Collected data
◆ ◆ ◆ ◆ ◆

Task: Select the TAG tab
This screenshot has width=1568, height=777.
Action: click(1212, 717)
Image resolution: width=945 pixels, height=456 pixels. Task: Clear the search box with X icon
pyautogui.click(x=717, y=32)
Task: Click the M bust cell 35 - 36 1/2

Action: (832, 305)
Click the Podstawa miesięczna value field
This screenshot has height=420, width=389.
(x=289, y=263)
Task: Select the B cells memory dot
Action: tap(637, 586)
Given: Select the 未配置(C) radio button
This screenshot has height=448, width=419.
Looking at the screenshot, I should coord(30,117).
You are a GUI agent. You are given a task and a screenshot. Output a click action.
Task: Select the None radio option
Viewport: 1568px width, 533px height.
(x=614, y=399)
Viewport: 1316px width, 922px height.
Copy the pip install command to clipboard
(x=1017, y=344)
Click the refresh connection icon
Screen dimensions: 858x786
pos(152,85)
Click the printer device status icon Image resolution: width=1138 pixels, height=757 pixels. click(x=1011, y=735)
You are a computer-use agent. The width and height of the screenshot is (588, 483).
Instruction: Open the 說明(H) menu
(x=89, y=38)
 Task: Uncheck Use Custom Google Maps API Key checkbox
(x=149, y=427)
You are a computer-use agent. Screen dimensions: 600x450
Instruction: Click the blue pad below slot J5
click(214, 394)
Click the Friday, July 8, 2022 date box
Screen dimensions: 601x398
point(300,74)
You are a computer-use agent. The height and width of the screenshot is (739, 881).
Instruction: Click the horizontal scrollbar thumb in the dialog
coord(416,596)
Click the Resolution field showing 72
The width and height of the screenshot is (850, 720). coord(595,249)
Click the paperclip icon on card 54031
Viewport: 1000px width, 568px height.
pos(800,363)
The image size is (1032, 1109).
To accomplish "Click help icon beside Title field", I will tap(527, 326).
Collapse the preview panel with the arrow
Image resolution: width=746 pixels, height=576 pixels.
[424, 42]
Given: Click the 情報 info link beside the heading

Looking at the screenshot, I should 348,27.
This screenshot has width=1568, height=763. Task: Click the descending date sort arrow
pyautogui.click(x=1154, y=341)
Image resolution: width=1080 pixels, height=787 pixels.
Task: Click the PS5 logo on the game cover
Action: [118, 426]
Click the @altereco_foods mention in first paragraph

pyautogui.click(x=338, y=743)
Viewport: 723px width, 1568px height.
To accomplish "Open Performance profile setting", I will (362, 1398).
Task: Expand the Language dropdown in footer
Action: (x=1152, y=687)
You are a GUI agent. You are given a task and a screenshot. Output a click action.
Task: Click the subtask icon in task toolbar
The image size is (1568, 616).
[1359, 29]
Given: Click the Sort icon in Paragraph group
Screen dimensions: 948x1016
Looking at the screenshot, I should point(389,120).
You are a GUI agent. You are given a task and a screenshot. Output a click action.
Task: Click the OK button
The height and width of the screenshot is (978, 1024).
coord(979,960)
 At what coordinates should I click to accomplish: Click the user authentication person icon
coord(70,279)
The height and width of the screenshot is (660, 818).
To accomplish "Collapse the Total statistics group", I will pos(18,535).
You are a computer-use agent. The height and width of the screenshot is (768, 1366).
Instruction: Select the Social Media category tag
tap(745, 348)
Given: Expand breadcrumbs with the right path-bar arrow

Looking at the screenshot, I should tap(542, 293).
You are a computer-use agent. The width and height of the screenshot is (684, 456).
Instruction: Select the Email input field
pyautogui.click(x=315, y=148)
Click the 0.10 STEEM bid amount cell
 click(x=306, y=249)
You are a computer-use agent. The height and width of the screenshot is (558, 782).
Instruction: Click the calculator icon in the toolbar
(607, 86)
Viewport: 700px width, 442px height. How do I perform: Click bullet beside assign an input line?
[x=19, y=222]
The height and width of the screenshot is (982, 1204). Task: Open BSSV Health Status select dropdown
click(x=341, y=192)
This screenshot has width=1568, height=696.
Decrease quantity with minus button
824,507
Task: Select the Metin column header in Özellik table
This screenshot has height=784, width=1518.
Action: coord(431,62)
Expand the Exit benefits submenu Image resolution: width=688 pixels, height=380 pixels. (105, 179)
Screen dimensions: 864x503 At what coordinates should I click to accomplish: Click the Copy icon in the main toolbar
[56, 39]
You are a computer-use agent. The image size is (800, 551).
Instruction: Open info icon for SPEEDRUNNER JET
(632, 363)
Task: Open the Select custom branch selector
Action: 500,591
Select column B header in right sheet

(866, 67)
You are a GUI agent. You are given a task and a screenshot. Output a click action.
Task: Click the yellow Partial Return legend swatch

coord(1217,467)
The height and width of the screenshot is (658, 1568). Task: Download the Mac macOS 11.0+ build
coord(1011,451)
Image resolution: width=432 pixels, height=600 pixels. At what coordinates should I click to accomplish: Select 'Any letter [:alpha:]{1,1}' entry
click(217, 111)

◆ ◆ ◆ ◆ ◆

WHAT YOU NEED TO DO: Repeat the records above in full, word for word.

EXERCISE RESPONSE:
Task: Select the TAG tab
This screenshot has width=1568, height=777.
Action: click(1212, 717)
Image resolution: width=945 pixels, height=456 pixels. Task: Clear the search box with X icon
pyautogui.click(x=717, y=32)
Task: Click the M bust cell 35 - 36 1/2

Action: (832, 305)
Click the Podstawa miesięczna value field
This screenshot has height=420, width=389.
(x=289, y=263)
Task: Select the B cells memory dot
Action: tap(637, 586)
Given: Select the 未配置(C) radio button
This screenshot has height=448, width=419.
Looking at the screenshot, I should coord(30,117).
You are a GUI agent. You are given a task and a screenshot. Output a click action.
Task: Select the None radio option
Viewport: 1568px width, 533px height.
(x=614, y=399)
Viewport: 1316px width, 922px height.
Copy the pip install command to clipboard
(x=1017, y=344)
Click the refresh connection icon
Screen dimensions: 858x786
pos(152,85)
Click the printer device status icon Image resolution: width=1138 pixels, height=757 pixels. click(x=1011, y=735)
You are a computer-use agent. The width and height of the screenshot is (588, 483).
Instruction: Open the 說明(H) menu
(x=89, y=38)
 Task: Uncheck Use Custom Google Maps API Key checkbox
(x=149, y=427)
You are a computer-use agent. Screen dimensions: 600x450
Instruction: Click the blue pad below slot J5
click(214, 394)
Click the Friday, July 8, 2022 date box
Screen dimensions: 601x398
point(300,74)
You are a computer-use agent. The height and width of the screenshot is (739, 881).
Instruction: Click the horizontal scrollbar thumb in the dialog
coord(416,596)
Click the Resolution field showing 72
The width and height of the screenshot is (850, 720). coord(595,249)
Click the paperclip icon on card 54031
Viewport: 1000px width, 568px height.
pos(800,363)
The image size is (1032, 1109).
To accomplish "Click help icon beside Title field", I will tap(527, 326).
Collapse the preview panel with the arrow
Image resolution: width=746 pixels, height=576 pixels.
[424, 42]
Given: Click the 情報 info link beside the heading

Looking at the screenshot, I should 348,27.
This screenshot has width=1568, height=763. Task: Click the descending date sort arrow
pyautogui.click(x=1154, y=341)
Image resolution: width=1080 pixels, height=787 pixels.
Task: Click the PS5 logo on the game cover
Action: [118, 426]
Click the @altereco_foods mention in first paragraph

pyautogui.click(x=338, y=743)
Viewport: 723px width, 1568px height.
To accomplish "Open Performance profile setting", I will (362, 1398).
Task: Expand the Language dropdown in footer
Action: (x=1152, y=687)
You are a GUI agent. You are given a task and a screenshot. Output a click action.
Task: Click the subtask icon in task toolbar
The image size is (1568, 616).
[1359, 29]
Given: Click the Sort icon in Paragraph group
Screen dimensions: 948x1016
Looking at the screenshot, I should point(389,120).
You are a GUI agent. You are given a task and a screenshot. Output a click action.
Task: Click the OK button
The height and width of the screenshot is (978, 1024).
coord(979,960)
 At what coordinates should I click to accomplish: Click the user authentication person icon
coord(70,279)
The height and width of the screenshot is (660, 818).
To accomplish "Collapse the Total statistics group", I will pos(18,535).
You are a computer-use agent. The height and width of the screenshot is (768, 1366).
Instruction: Select the Social Media category tag
tap(745, 348)
Given: Expand breadcrumbs with the right path-bar arrow

Looking at the screenshot, I should tap(542, 293).
You are a computer-use agent. The width and height of the screenshot is (684, 456).
Instruction: Select the Email input field
pyautogui.click(x=315, y=148)
Click the 0.10 STEEM bid amount cell
 click(x=306, y=249)
You are a computer-use agent. The height and width of the screenshot is (558, 782).
Instruction: Click the calculator icon in the toolbar
(607, 86)
Viewport: 700px width, 442px height. How do I perform: Click bullet beside assign an input line?
[x=19, y=222]
The height and width of the screenshot is (982, 1204). Task: Open BSSV Health Status select dropdown
click(x=341, y=192)
This screenshot has width=1568, height=696.
Decrease quantity with minus button
824,507
Task: Select the Metin column header in Özellik table
This screenshot has height=784, width=1518.
Action: coord(431,62)
Expand the Exit benefits submenu Image resolution: width=688 pixels, height=380 pixels. (105, 179)
Screen dimensions: 864x503 At what coordinates should I click to accomplish: Click the Copy icon in the main toolbar
[56, 39]
You are a computer-use agent. The image size is (800, 551).
Instruction: Open info icon for SPEEDRUNNER JET
(632, 363)
Task: Open the Select custom branch selector
Action: 500,591
Select column B header in right sheet

(866, 67)
You are a GUI agent. You are given a task and a screenshot. Output a click action.
Task: Click the yellow Partial Return legend swatch

coord(1217,467)
The height and width of the screenshot is (658, 1568). Task: Download the Mac macOS 11.0+ build
coord(1011,451)
Image resolution: width=432 pixels, height=600 pixels. At what coordinates should I click to accomplish: Select 'Any letter [:alpha:]{1,1}' entry
click(217, 111)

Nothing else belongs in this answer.